Perhaps the most famous way that intimacy trumps violence in the show is in the fate of the misplaced screwdriver that causes the prison to go on lockdown. The reader is led to believe that Big Boo, the butch lesbian “prison trope” has taken it so that she might harm a romantic rival, but the punch line of the episode is that she is instead using it to masturbate. Like Chekov’s gun, it reappears in the final episode as a weapon in Piper’s confrontation with Pennsatuckey after all, but there’s no violent payoff to its appearance, as Pennsatuckey easily bats it away from Piper during their fight. The episode ends in violence, but this an exception rather than a rule, and Piper’s role as a stand-in for the reader is deeply problematized when she’s shown to be, in many ways, more dangerous than any of the other inmates. When the officious guard Healy turns his back on Piper’s cries for help as Pennsatuckey threatens her, we’re encouraged to fear for her safety—but the truth is it’s Piper herself, with all her access to racial and economic privilege, who is the real threat.
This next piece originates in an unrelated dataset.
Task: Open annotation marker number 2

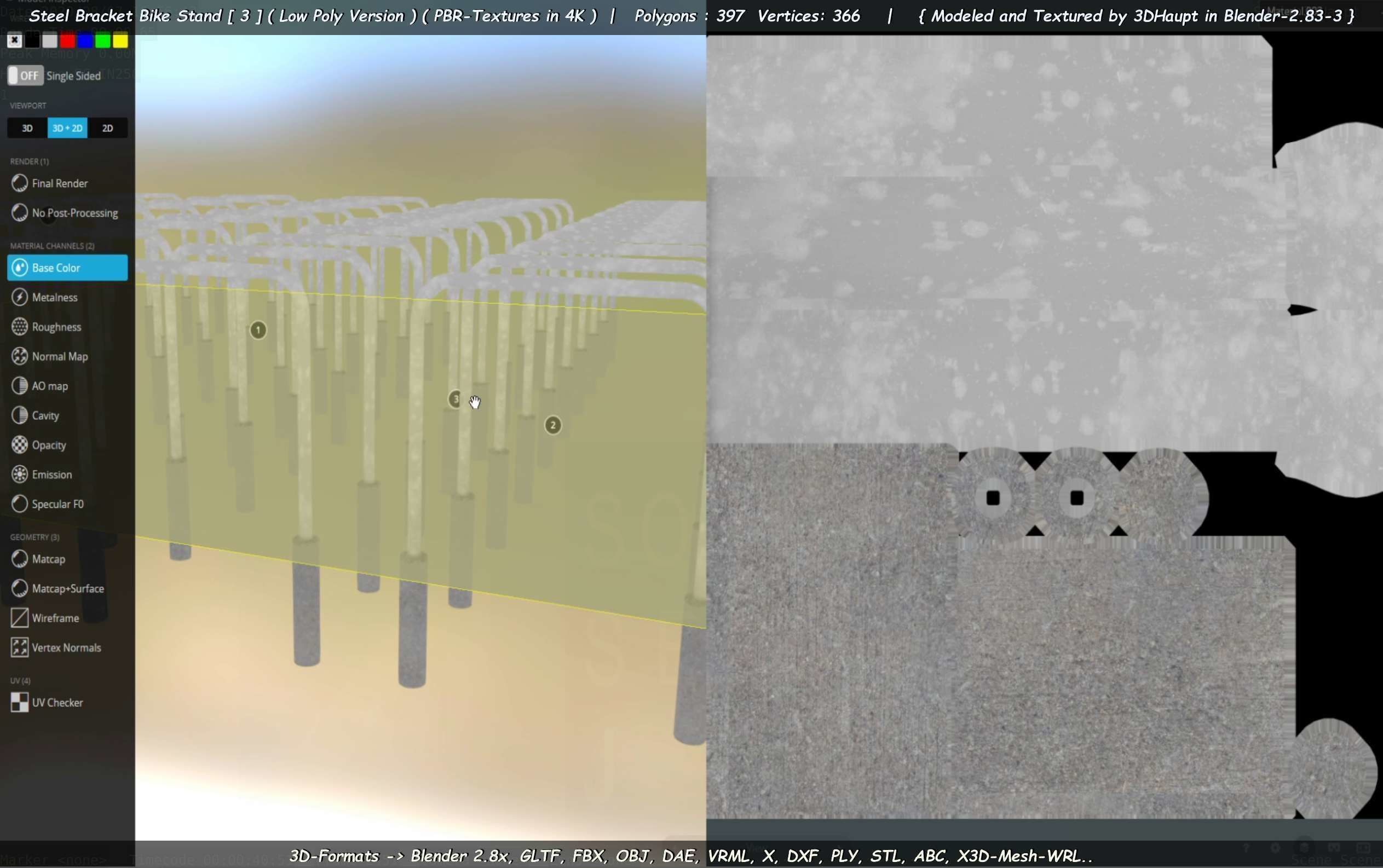Action: (552, 425)
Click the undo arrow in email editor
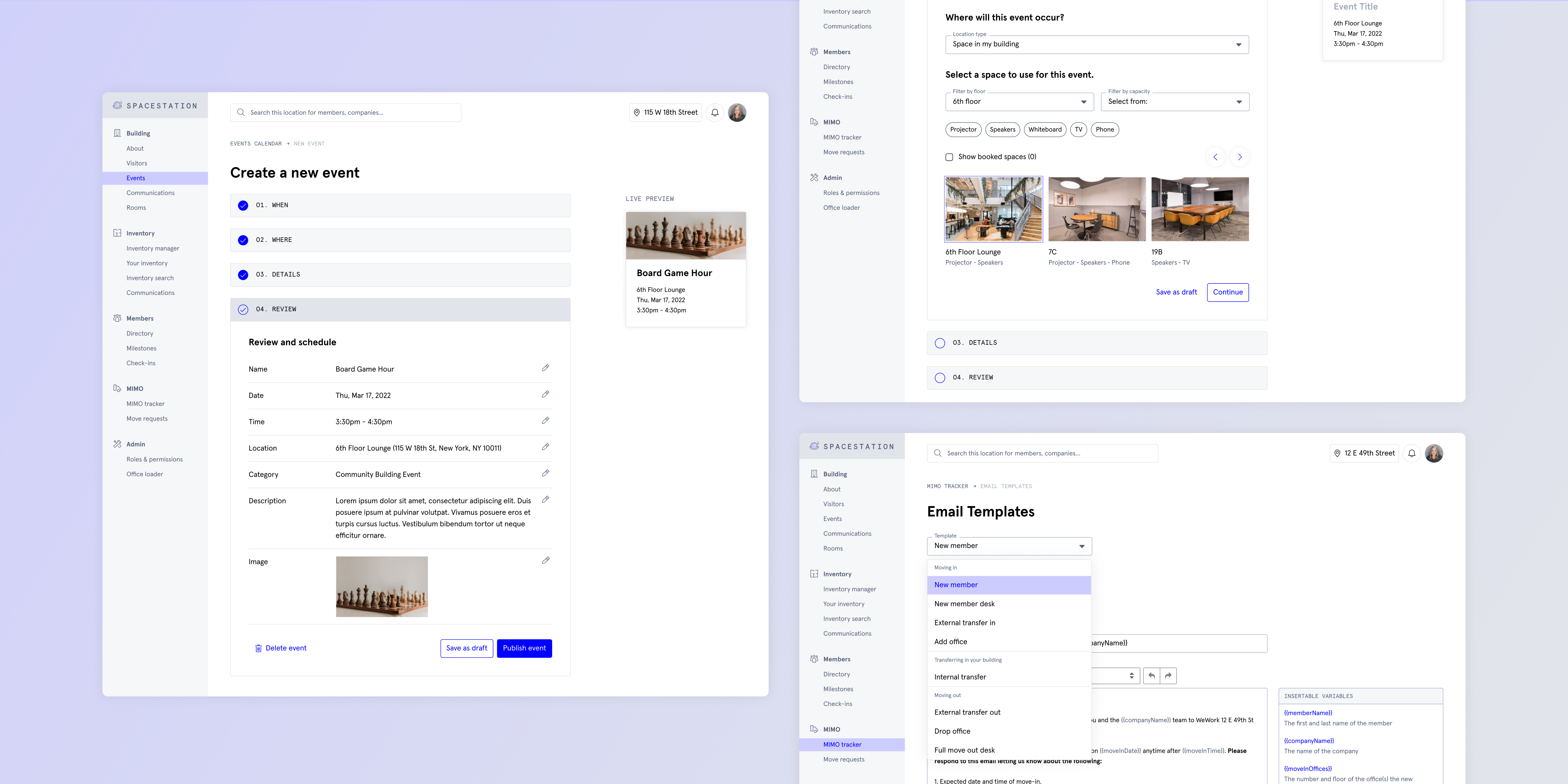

Her violence aligns her with the unjust and violent system that has kept these other women down and accorded her so much unearned privilege. In contrast to the way we’re encouraged, at least on some level, to be charmed by Tony’s code of honor or goggle at Walt’s ingenuity, nothing about Piper’s violence is coded as admirable.

In Legitimating Television, Michael Newman and Elana Levine argues that the methods by which television has claimed cultural capital are rooted in patriarchal value judgments. Television is an effeminate medium: domestic, daily, rooted in the small concerns of everyday life. As the form gained cultural legitimacy, it did so by disassociating itself from these effeminate concerns. Show after show focused on flawed antiheroes finding different ways to deal with the implications of patriarchal power. At the same time, these shows made claims for “quality” by adopting formal strategies that distanced themselves from the history of the form, aligning themselves with the more masculine (and thus more legitimate) forms of films and novels. With its insistent reliance on the formal tropes of television, combined with a narrative emphasis on intimacy and melodrama, Orange is the New Black has embraced the effeminate form of television, and this embrace has enabled the show to break from the overweening masculinist concerns of most “Quality Television” and follow through on the feminist promise of the serial form, particularly in its focus on the ongoing costs of the prison-industrial complex and its commitment to representing queer women and women of color as complicated, realistic characters.